Cholera toxin and the adenylate cyclase-activating signal.

Studies with chemically modified cholera toxin derivatives showed that all treatments that decreased the ability of toxin to bind to mouse thymus cells or to polystyrene-coupled GM1 ganglioside caused a concomitant reduction in the toxin's ability to increase adenosine 3':5'-cyclic phosphate (cyclic AMP) in thymus cells and skin vascular permeability in rabbits. Dissociation of the H (heavy) and L (light) subunits abolished the biologic activity without inhibiting receptor binding, as did treatment with arginyl-specific reagents (which did not change the aggregation state of the toxin).
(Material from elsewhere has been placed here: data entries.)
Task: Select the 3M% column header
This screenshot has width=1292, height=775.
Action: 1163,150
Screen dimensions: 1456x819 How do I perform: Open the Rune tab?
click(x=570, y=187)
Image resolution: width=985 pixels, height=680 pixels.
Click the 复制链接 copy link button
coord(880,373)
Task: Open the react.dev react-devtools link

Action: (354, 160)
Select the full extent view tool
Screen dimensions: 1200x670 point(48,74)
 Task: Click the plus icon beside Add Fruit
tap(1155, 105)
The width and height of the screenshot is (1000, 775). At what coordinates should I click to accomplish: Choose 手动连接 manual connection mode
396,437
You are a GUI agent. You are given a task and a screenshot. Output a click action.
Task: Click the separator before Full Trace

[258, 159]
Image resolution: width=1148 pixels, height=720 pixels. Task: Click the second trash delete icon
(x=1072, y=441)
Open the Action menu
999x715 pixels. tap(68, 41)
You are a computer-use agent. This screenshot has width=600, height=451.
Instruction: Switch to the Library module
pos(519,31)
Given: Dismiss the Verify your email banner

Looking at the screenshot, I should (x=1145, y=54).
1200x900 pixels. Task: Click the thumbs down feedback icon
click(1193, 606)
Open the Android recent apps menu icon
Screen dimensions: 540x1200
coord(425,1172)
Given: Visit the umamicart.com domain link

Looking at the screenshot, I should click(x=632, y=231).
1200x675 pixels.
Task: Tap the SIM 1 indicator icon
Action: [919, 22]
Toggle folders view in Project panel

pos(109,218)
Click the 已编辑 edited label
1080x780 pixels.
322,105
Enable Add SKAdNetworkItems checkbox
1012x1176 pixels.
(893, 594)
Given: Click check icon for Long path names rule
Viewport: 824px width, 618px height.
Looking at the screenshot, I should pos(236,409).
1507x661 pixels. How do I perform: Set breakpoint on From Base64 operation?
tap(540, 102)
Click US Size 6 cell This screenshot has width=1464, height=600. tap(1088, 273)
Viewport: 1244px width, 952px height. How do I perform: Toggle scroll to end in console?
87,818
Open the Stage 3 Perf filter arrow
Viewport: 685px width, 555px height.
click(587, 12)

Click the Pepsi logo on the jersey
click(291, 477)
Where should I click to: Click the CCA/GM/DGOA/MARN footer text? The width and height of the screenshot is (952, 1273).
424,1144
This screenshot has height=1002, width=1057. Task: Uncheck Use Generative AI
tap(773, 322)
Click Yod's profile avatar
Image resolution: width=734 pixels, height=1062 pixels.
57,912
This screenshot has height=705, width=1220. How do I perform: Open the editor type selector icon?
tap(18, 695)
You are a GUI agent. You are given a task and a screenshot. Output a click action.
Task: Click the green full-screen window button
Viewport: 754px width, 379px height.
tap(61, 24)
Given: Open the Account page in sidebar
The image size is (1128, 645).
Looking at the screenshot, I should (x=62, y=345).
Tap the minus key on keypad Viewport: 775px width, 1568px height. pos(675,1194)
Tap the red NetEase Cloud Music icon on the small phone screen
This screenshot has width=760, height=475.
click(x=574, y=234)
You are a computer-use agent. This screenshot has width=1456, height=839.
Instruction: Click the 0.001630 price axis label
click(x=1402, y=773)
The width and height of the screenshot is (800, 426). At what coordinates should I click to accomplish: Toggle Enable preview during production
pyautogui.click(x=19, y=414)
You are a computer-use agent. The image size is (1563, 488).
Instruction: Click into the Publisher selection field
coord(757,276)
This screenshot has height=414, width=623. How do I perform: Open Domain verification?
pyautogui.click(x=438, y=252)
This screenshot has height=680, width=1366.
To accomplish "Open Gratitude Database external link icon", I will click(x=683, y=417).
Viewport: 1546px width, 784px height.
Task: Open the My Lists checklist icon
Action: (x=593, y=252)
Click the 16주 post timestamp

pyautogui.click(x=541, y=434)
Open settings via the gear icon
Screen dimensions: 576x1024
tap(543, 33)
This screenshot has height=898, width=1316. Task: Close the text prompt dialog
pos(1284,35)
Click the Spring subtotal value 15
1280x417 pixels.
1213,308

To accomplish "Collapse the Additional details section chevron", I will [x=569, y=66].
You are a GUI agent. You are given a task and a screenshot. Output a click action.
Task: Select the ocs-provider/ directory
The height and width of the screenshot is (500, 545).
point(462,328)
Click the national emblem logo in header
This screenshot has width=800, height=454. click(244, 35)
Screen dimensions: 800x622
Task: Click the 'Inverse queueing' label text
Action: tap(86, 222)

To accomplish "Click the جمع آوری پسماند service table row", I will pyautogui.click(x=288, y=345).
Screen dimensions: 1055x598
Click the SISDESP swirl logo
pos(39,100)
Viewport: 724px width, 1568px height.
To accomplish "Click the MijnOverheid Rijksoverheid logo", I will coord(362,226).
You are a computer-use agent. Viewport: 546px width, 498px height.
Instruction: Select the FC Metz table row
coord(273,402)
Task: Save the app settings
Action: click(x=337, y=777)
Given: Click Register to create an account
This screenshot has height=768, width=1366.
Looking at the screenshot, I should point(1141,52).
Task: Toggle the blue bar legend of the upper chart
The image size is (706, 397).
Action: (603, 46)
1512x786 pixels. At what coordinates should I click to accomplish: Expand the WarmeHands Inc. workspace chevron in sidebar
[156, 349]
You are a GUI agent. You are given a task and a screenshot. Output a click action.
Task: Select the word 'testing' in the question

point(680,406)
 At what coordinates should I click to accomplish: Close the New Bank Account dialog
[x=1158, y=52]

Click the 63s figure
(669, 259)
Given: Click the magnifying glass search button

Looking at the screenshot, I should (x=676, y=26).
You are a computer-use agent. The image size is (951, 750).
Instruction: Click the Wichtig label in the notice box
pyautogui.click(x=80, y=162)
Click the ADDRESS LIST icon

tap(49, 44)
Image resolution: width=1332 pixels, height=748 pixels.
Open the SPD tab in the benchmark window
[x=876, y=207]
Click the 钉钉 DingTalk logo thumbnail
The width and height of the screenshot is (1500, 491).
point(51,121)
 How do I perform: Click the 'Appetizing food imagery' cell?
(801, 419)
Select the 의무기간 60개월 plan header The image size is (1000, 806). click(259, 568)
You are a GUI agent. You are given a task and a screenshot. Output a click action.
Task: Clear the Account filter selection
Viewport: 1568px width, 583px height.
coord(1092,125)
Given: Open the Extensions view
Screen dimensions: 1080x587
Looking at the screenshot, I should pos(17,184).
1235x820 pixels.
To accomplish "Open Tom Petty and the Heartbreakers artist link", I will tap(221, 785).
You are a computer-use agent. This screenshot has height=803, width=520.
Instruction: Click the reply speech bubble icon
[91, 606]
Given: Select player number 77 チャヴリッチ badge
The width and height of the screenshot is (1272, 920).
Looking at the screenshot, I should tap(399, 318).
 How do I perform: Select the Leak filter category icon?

When thymus cells were incubated with 125I-labelled toxin at 37C,only about 1% of the total cell-bound radioactivity was recovered in the cytosol supernate. Similar values were found for cells incubated with toxin at 0C, and with 125I-labelled choleragenoid at 37C or 0C. Thymus cells rapidly bound less than or equal to equal to 5 X 10(4) cholera toxin molecules per cell at both 0C and 37C. Much less, however, of the radioactive toxin bound at 37C than of that bound at 0C was displaced by addition of unlabelled toxin or choleragenoid. Similar temperature-related irreversible binding was noted with 125I-labelled choleragenoid. The relative amounts of H and L subunits in the irreversibly cell-bound and in the displaced 125I-labelled toxin were indistinguishable. Treatment of thymus cells at 37C, but not at 0C, with 1-ethyl-3-(3-dimethylaminopropyl) carbodiimide caused a 10-fold reduction of adenylate cyclase stimulation by cholera toxin without inhibiting activation by epinephrine or prostaglandin E1, or appreciably altering the basal, unstimulated enzyme activity. The carbodiimide inhibited the cyclic AMP response to cholera toxin when added shortly after the toxin had bound to the cells (early in the lag phase).